There was a sort of  blow-up. The 1960’s
saw the blacks standing up and demanding their rights, and then there were the
riots. And then there were our riots that went on 3 days, the Stonewall riots,
that started on June 28, 1969. We must not forget either the assassination of
President Kennedy. (You were John Kennedy Jr.’s neighbor).
The only other
traumatic event that compares with the assassination of President Kennedy was
the blowing up of the Twin Towers. In both events, I think it is safe to say we
all felt personally threatened. I was an eye-witness to the blowing up of the
twin towers. I was on my way to work. I had to take a bus to get to the Long
Island Railroad stop that I took to get to work. On the bus route is a swampy
area with very low buildings that would enable the bus passenger to get a good
view of the twin towers. I saw smoke billowing out of the towers, and I
wondered what that was all about. When I got to the Long Island Railroad stop
in Flushing, I was told there was no service into Manhattan. Later I would know
why. So I tried the subway. I went a few stops to 61st Street. The
train stopped and the conductor said the train was not going any further since
the train was not permitted to enter Manhattan.
Where
were you when President John F. Kennedy was shot?
I
remember I was on my way to swimming class in the Queens College gym. I never
got as far as the gym. A fellow student told me the President had been shot.
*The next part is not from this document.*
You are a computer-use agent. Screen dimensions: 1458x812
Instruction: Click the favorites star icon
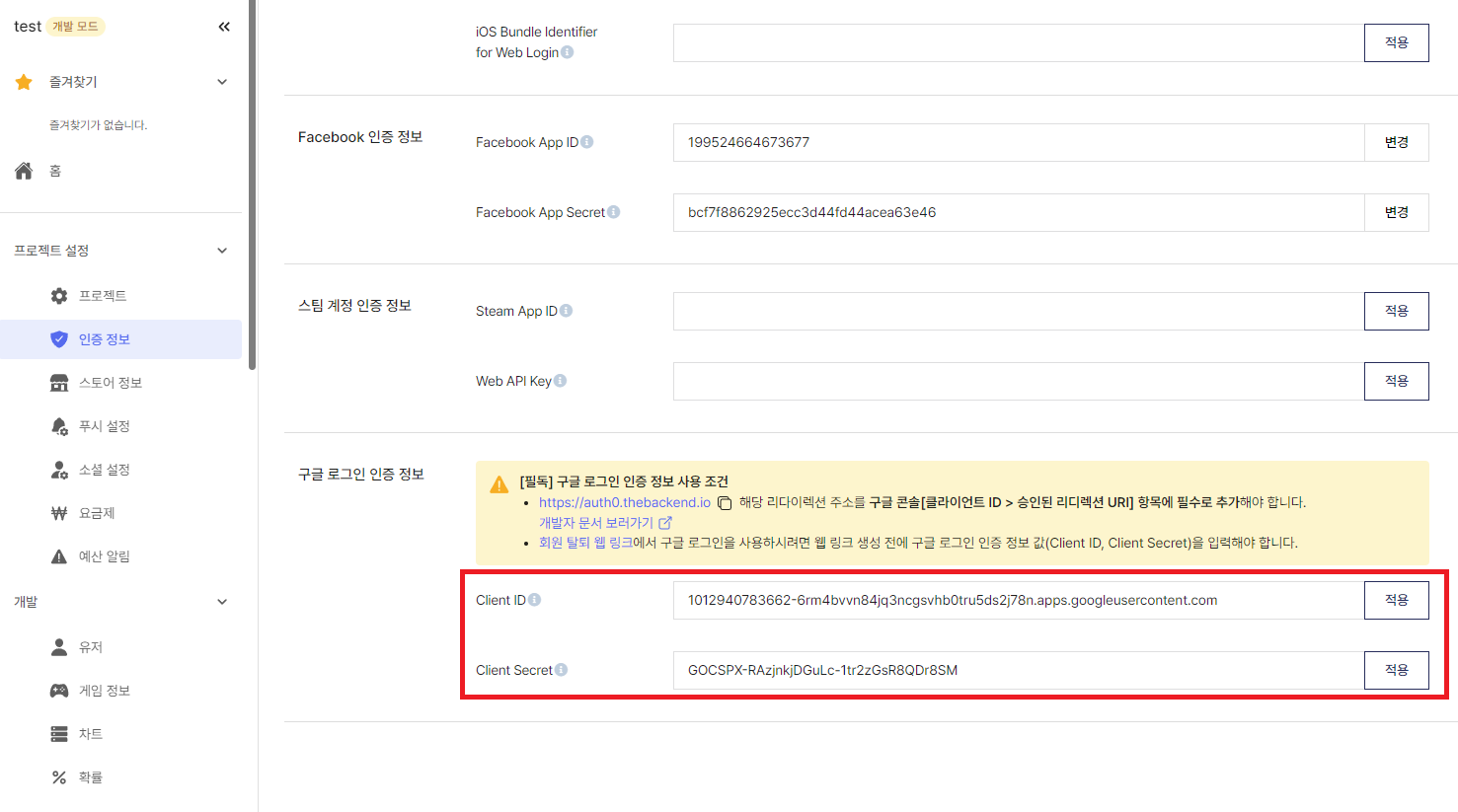point(24,82)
Next to the Queens College gym, that resembled an airplane hangar, was a
parking lot. The students with the cars turned on their car radios and let
passers-by listen. I listened and was horrified. Jack Kennedy was handsome,
well-educated, intelligent, well-spoken. Jacqueline Kennedy was beautiful,
soft-spoken, pretty much a perfect first lady. Remember how she remodeled the
White House? The whole world was dazzled. I was dazzled, and John Kennedy
convinced me that the USA would lead the world into a better place, that human
progress was going to continue. Our nasty right-wing neighbors in Dallas, Texas
had other ideas. Then Nixon got elected, and hope died, and it has been
downhill ever since, let’s face it.  
My
visit to the draft-board in lower Manhattan, on Whitehall Street:

I had to go for my physical. When the army doctor examined me, I told him I was
a homosexual, and I was pretty sure the U. S. military, for their reasons, did
not want homosexual men, I guess. So I asked to be excused on that basis though
I requested they do not write that down in my record. Whether they wrote that
down or not, I do not know. I did not show up in a gown, and I did not paint my
fingernails red, nothing like that. I got a 1-Y classification because I wore
glasses. My brother went through a long drawn-out rigmarole application process
as a conscientious objector. They ultimately denied his application for status
as a conscientious objector but they gave him a 1-Y classification. Much has
been made of student deferments in those days. Both I and my wannabe
conscientious objector brother were attending college, but we never received a
student deferment. Go figure. 1-Y meant we would not be drafted unless there
was a national emergency. I guess the Vietnam War was not considered a national
emergency for some unfathomable reason. Two of my other brothers got 1-Y
classifications. My oldest brother was in the Air Force, a major or something;
he got out when the Vietnam War was getting a little too hot.
© 19 May 2014
About the Author  
I was born in 1944, I lived most of my life in New York City, Queens County. I still commute there. I worked for many years as a Caseworker for New York City Human Resources Administration, dealing with mentally impaired clients, then as a social work Supervisor dealing with homeless PWA’s. I have an apartment in Wheat Ridge, CO. I retired in 2002. I have a few interesting stories to tell. My boyfriend Kevin lives in New York City. I graduated Queens College, CUNY, in 1967.